Моя рука зависает в воздухе, а Аполлонов резко оборачивается, и я чувствую запах сигарет.
– Не стóит, – звучит вместе с раскатом грома, отчего я вздрагиваю.
Моя рука опускается, я хмурюсь, а потемневший взгляд Андрея Григорьевича освещает молния.
– Не стоит мешать рабочие отношения с личными, – говорит он, и я еле сдерживаюсь, чтобы не закричать: «И вы туда же?»
Это все моя семья со своими фантазиями. Как только Андрей Григорьевич уйдет, нам предстоит серьезный разговор. Ух!
– У меня большие планы на ваш талант, Анна, – произносит он чуть тише, чем вел до этого разговор.
Вот-вот ливанет, а мне плевать – у меня тут мечты сбываются. Я готова кричать от счастья! Жалко, Аполлонов сидит как в воду опущенный, а не ликует вместе со мной.
– На мой талант… эм-м, архитектора? – на всякий случай уточняю я. Не могу же я взять и по щелчку стать адекватной рядом с ним? Вдруг я не так поняла? Вдруг речь о таланте варить кофе? Или убираться в подсобке. Или перевоспитывать таких, как Голицын.
– Да, на ваш талант архитектора, – отвечают мне, и моя самооценка растет, как тесто на дрожжах.
Но дождь усиливается и начинает бить мелкими истеричными каплями. Андрей Григорьевич встает, помогает подняться и позволяет использовать себя в качестве опоры, чтобы быстрее доковылять до навеса. Молча, потому что слова после всего лишние тут.
– Явились не запылились, – слышу я ворчание деда.
– Дай ты молодым вдвоем побыть. – Тетя Таня не забывает громко цокнуть в конце.
– Ага, побудут вдвоем, а потом в подоле принесет, – ругается бабуля.
Странно, ей же нравились золотые кудри, нет?
– По себе судите, Зоя Витальевна? – басит отец.
– Мне пора, – говорит Андрей Григорьевич мне на ухо, а затем громко прощается со всеми и трижды жмет руку дяде, потому что тот не хочет его отпускать, пока он не согласится как-нибудь порыбачить на лодках.
И когда я назло всем уговорам не напрягать ногу провожаю Аполлонова к воротам и он оборачивается ко мне, мое сердце внезапно пропускает удар. Мне становится страшно. От его естественной красоты и того, что он может сказать мне. Вдруг он заберет обратно свои слова? Скажет, что передумал и с архитекторами из таких болтливых семеек дел иметь не хочет.
– Анна. – Под шум дождя его голос кажется еще печальнее. – Лечите ногу. На все про все у вас выходные. Постельный режим, вы помните? Практику пропускать нельзя.
– Конечно нет! – широко улыбаюсь я.
У меня же талант, какие пропуски, вы шутите, что ли? Главное, чтобы Андрей Григорьевич не передумал насчет своих больших планов.
Глава 11
Выходные проходят стремительно. Я лечу ногу, слушаю причитания от мамы на тему моей неуклюжести и избегаю тетю Таню, которая все не может найти себе место и занятие, потому что без Роксаны ей совершенно не с кем сплетничать. Подруга же появляется на нашем пороге в понедельник утром – счастливая и все еще немного пьяная. Заваливается на кровать лицом в подушку и просит не беспокоить ее ближайшие сутки.

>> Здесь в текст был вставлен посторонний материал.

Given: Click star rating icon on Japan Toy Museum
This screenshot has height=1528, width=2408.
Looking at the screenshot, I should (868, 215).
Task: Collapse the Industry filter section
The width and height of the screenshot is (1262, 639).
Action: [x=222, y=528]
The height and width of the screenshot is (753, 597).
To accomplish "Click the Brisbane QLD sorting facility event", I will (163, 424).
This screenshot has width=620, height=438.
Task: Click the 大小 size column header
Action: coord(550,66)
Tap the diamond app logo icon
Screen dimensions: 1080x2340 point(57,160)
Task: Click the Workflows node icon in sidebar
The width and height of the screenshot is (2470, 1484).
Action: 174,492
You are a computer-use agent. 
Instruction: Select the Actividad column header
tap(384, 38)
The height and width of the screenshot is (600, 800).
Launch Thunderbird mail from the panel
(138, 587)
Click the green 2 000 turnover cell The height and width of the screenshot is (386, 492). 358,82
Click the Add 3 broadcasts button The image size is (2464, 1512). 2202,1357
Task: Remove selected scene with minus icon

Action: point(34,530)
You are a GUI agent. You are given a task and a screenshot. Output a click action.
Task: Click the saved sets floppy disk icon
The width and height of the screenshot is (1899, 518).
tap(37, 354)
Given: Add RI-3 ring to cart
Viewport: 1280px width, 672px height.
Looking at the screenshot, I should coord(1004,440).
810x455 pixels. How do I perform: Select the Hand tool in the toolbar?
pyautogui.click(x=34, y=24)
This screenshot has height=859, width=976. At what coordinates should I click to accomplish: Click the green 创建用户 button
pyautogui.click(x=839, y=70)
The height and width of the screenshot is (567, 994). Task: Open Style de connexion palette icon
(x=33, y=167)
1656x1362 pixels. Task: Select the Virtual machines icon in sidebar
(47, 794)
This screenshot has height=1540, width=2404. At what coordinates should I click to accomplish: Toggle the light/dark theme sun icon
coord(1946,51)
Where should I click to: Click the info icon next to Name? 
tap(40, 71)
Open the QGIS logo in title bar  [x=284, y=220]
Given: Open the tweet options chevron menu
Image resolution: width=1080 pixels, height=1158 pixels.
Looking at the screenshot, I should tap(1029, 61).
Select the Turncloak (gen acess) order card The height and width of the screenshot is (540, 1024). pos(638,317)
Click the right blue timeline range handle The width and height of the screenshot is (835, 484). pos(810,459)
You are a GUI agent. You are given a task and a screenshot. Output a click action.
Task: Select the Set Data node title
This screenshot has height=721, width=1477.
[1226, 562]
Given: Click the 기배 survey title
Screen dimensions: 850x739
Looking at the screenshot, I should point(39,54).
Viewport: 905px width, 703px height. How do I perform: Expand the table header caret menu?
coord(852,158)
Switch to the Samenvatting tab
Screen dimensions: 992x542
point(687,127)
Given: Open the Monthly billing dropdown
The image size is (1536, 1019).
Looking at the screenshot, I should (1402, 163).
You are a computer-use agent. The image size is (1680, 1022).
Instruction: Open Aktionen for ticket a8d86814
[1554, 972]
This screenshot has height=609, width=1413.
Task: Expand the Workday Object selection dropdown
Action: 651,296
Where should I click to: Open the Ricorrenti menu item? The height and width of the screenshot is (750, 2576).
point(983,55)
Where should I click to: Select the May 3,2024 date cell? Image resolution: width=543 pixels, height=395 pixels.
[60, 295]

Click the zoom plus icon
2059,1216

– А я, между прочим, с травмой, – жалобно сообщаю ей, пока хромаю по комнате, собираясь на практику. Компресс размером с валенок мешает ходить, так что я третий день скачу, как одноногий кузнечик. – По вине одного небезызвестного тебе мотоциклиста.
– Это не мотоцикл, это Марс… я же предупреждала. – Зевок. – Нужно быть осторожнее, Марс шалит… – Еще зевок. – Тебя сбил мотоцикл? – Роксана обращается скорее к подушке, чем ко мне.
– Нет, – вздыхаю, выглядывая в окно, чтобы оценить погоду. – Скорее я сбила мотоцикл. Вечером расскажу.
– Ага… – уже засыпая, бормочет подруга. – После работы… У меня поздний клиент сегодня… и подушечка под щечкой. М-м-м, как хорошо лежать на подушечке… – шепчет она все тише и наконец отключается.